Aux Jeux olympiques, la Française remporte le bronze en 2014, à seulement 20 ans, puis grimpe une marche plus haute à Pékin en 2022, où elle décroche la médaille d’argent. Entre les deux, la championne a gagné en maturité et en expérience. « En 2014, la saison post-olympique a été difficile. J’étais jeune, je me sentais attendue et je me suis mis la pression pour confirmer en 2018. En 2022, j’avais travaillé en amont sur la préparation mentale. Une fois que j’ai compris que je pouvais me remettre après un échec, j’y suis allée plus relâchée », se confie-t-elle un an plus tard. Si le résultat est au rendez-vous, Chloé Trespeuch reste solide sur ses appuis. Son parcours en témoigne, rien n’est jamais acquis. « Chaque compétition est un nouveau départ sans a priori, les compteurs sont remis à zéro. On a toutes une nouvelle chance. » La snowboardeuse est une compétitrice dans l’âme, elle vibre pour les challenges. « Je ne suis jamais très bonne aux entraînements, parce qu’il n’y a pas d’enjeu. Ce n’est qu’en compétition que j’arrive à me dépasser », sourit la sportive de la FDJ Sport Factory, qui confesse « ne pas aimer la routine ».

Faire passer des messages

Chloé Trespeuch

Chloé Trespeuch. Source : KMSP/Philippe Millereau

Chloé Trespeuch grandit à Val Thorens, dans une famille de snowboarders ; son père et son frère pratiquaient. Elle admire Karine Ruby, la première championne olympique de snow en 1998, à Nagano et ses 67 médailles en Coupe du Monde. La piste semble toute tracée. Quand on l’interroge sur ce qu’elle aime dans son sport, elle répond : « Le fait d’être dans un parcours, 4 par 4, la confrontation directe avec les adversaires qui sont à côté… Je trouve ça super excitant ! » Elle corrobore ses propos en citant un mélange de sensations : « L‘adrénaline, la vitesse, les virages, les sauts. » Un sport qu’elle aimerait partager et populariser, pour « le faire sortir de l’ombre », précise-t-elle. Et comme il est mixte (mêmes compétitions, mêmes prize money pour les hommes et les femmes), elle espère voir des jeunes filles suivre sa trace. « Il faut donner aux femmes la liberté de choix. Celles qui veulent faire un sport beau, artistique, elles le font et celles qui ont envie de faire un sport plus violent, comme le snow, elles ne doivent pas être bloquées par des attentes de la société », argue-t-elle. 

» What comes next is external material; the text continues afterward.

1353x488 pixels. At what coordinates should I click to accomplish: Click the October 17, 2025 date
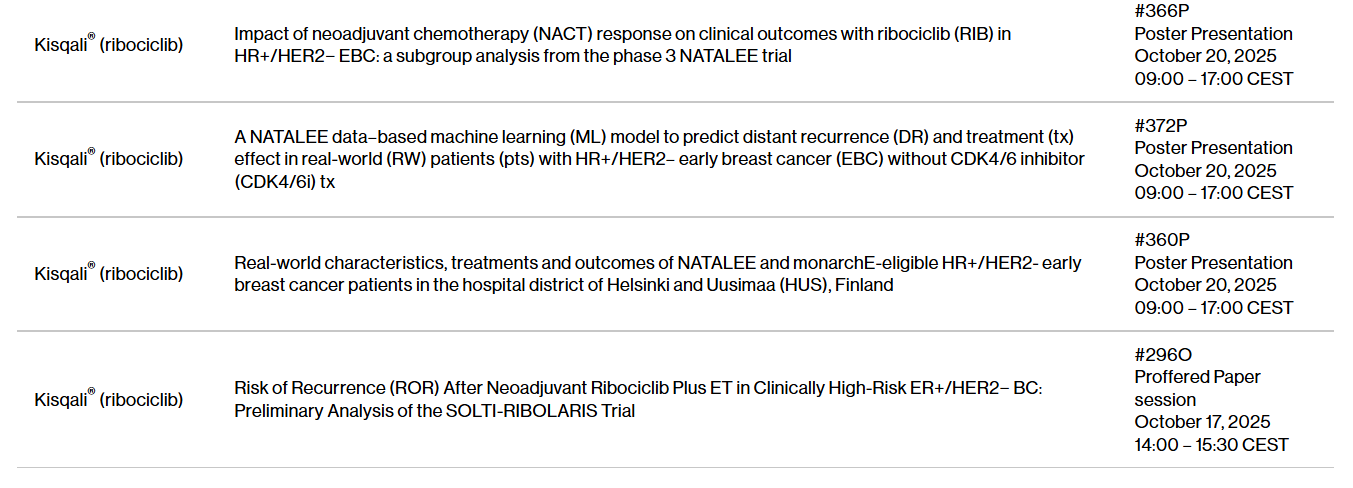pos(1203,422)
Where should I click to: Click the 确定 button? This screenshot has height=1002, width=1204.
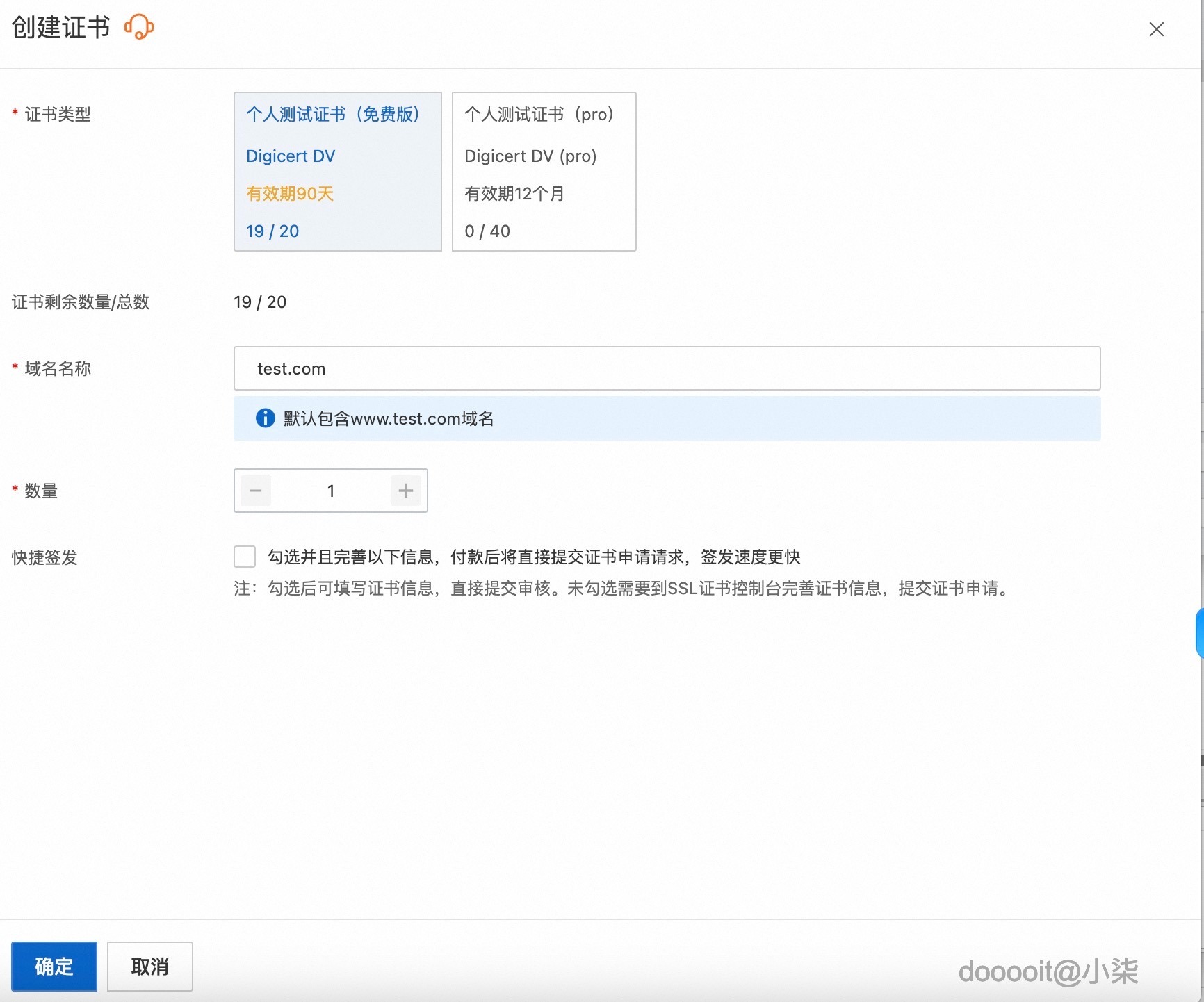click(54, 966)
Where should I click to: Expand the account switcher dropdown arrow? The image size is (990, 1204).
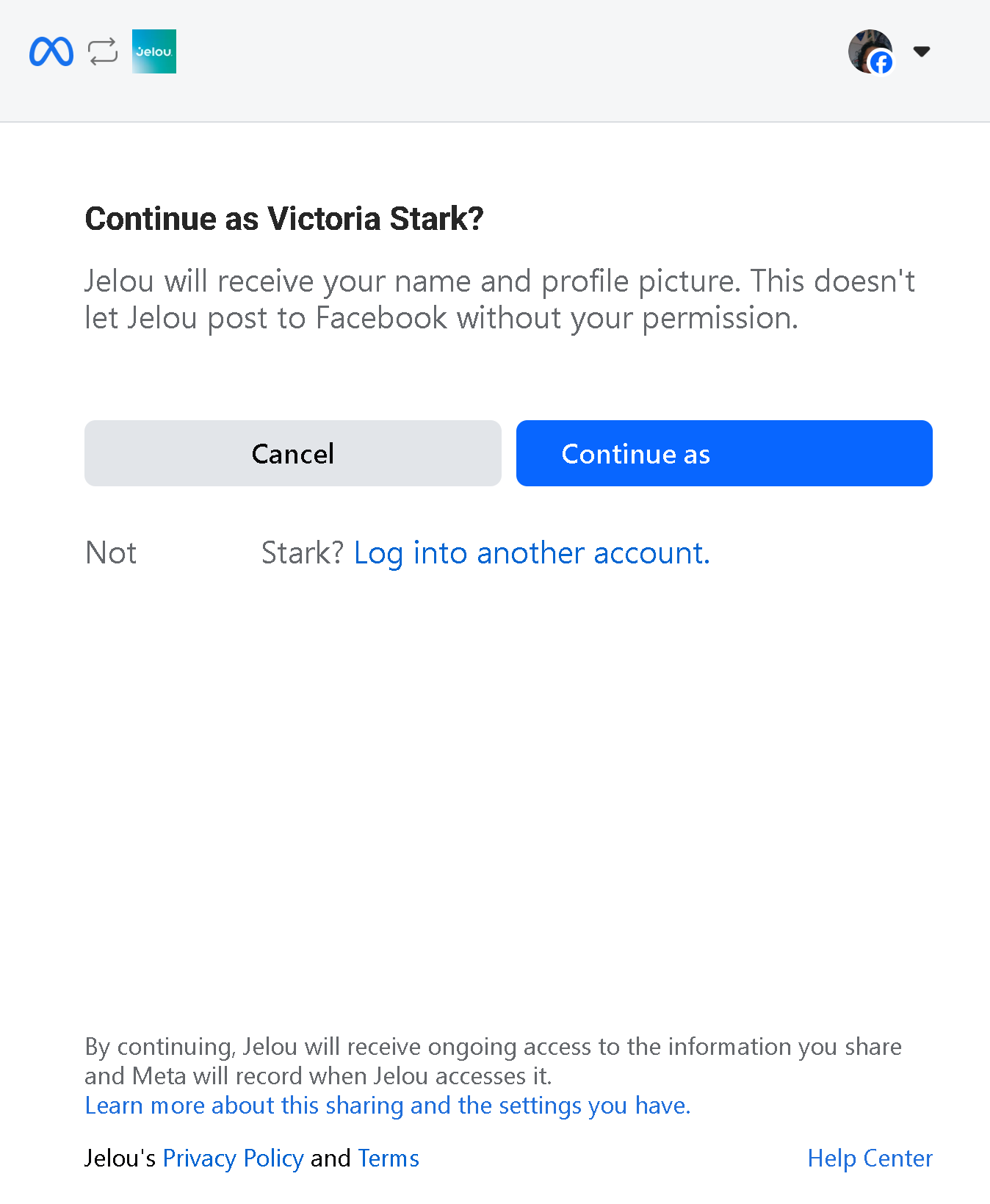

Trail, ski de fond, randonnée, tennis… Elle s’essaie à tous les sports, avec une affinité particulière pour ceux qui se pratiquent en extérieur. La montagne reste son repère. Chloé Trespeuch supporte difficilement de voir disparaître la neige qui la recouvre l’hiver, sous l’effet du réchauffement climatique. « Quand on fait un sport de montagne, on est encore plus conscient du changement. D’année en année, on constate que les glaciers fondent à vue d’oeil. Ça donne envie d’agir encore plus. » La sportive de la FDJ Sport Factory s’est engagée en fondant en famille une association, Ecoglobe, pour sensibiliser à la préservation de l’environnement. Si elle se reconnaît « loin d’être parfaite », car elle prend régulièrement l’avion pour se rendre sur ses lieux de compétition, Chloé Trespeuch explique agir pour la planète par « des petits gestes du quotidien ». « En tant que sportif, on a un peu de notoriété, donc on peut essayer de faire passer des messages positifs sur l’environnement pour avoir plus d’actions collectives. » L’écologie pourrait être une porte de reconversion pour la jeune femme, qui a récemment repris ses études en licence à Sciences Po Paris, dans un programme dédié aux sportifs et sportives de haut niveau, dont la FDJ est partenaire. En attendant de prendre un nouveau virage, elle dévale les pentes à toute vitesse, motivée par les Jeux de Cortina d’Ampezzo en 2026 et l’envie d’aller décrocher (enfin) l’or olympique.